Les parachutistes, humiliés en Algérie, soignèrent leurs vieilles rancœurs, en s’attaquant à des gens quasiment désarmés. L’un d’eux aurait déclaré :
«nos armes et leur effet foudroyant nous donnaient une sensation extraordinaire de puissance. À ce moment, la renommée de la France dans le monde m’importait peu… Nous étions, nous parachutistes, comme un troupeau de loups qui se répandaient dans la ville et resserraient l’étau autour de l’armée tunisienne».
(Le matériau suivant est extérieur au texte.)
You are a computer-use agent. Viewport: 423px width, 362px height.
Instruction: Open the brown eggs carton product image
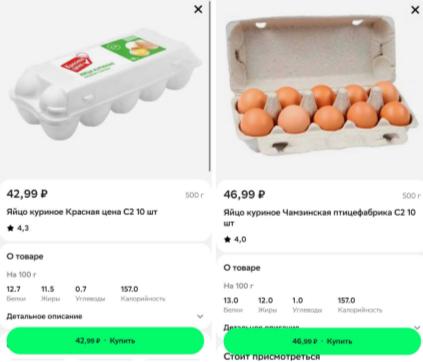tap(321, 85)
Les combats continuèrent toute la nuit du 20 au 21 juillet dans les rues et les ruelles de la cité désertée par les habitants. Le jour du samedi s’est levé sur des dizaines de cadavres jonchant les coins et les recoins de la ville martyre.
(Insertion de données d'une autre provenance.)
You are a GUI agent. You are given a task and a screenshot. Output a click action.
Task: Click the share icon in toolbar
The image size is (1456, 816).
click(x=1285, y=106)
Malgré le déséquilibre flagrant des forces, l’armée tunisienne s’accrocha aux murs de la médina et opposa aux Français, postés dans la ville moderne, une résistance qu’ils n’avaient guère prévue.

En l'absence de statistiques exactes, relatives aux victimes, certaines études avancent, néanmoins, les chiffres suivants : 639 tués (364 militaires, 45 membres de la Gardes nationale, 230 civils), et 1000 blessés du côté tunisien. Du côté français : 27 morts seulement.
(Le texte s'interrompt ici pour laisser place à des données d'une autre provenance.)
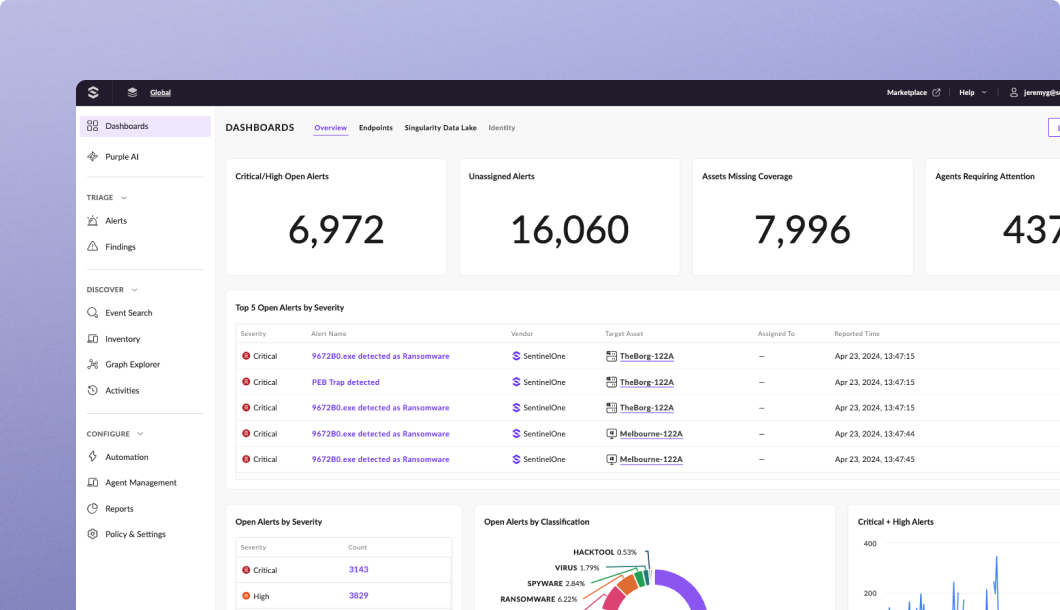
Task: Click the Policy & Settings gear icon
Action: click(93, 534)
Devant la gravité de la situation, le Conseil de sécurité a décidé un cessez-le-feu immédiat (23 juillet) que les Français ne respectèrent que partiellement, puisqu’ils continuèrent à bombarder d’autres localités (l’Aouina, le Kef...). La Tunisie rappela son contingent du Congo et déposa une seconde plainte internationale.

La visite du secrétaire général de l’O.N.U, Dag Hammarskjöld, n’a pas eu d’effet ; les Français refusèrent de le rencontrer, après avoir fouillé son cortège. Toutefois, grâce au soutien des pays afro-asiatiques, la Tunisie fit pencher la balance de son côté dans les couloirs de l’instance internationale (26 août 1961).

Fort de l’adhésion de son peuple, de la résistance de son armée et de sa victoire diplomatique, le gouvernement tunisien, dirigé par le leader Habib Bourguiba, a refusé que la question de Bizerte soit discutée d’une façon bilatérale avec la France. Il repoussa, en outre, la normalisation des relations diplomatiques, tant qu’il n’y aurait pas de négociations sérieuses sur la question.

Mais les relations entre les deux pays méditerranéens commencèrent à se détendre graduellement, à travers l’échange des prisonniers (215 Français et 740 Tunisiens). Des négociations s’ouvrirent à Rome (7–8 et 27 – 28 décembre 1961) puis à Paris (15 – 19 janvier 1962). La France a fini par accepter le principe de l’évacuation.

Le 15 octobre 1963, l’amiral Vivier quitta Bizerte, escorté par deux patrouilleurs tunisiens, Destour et Djamhuriya. Des réjouissances furent organisées, en présence de dirigeants égyptiens et maghrébins, pour fêter la victoire du peuple tunisien et le départ du dernier symbole du colonialisme.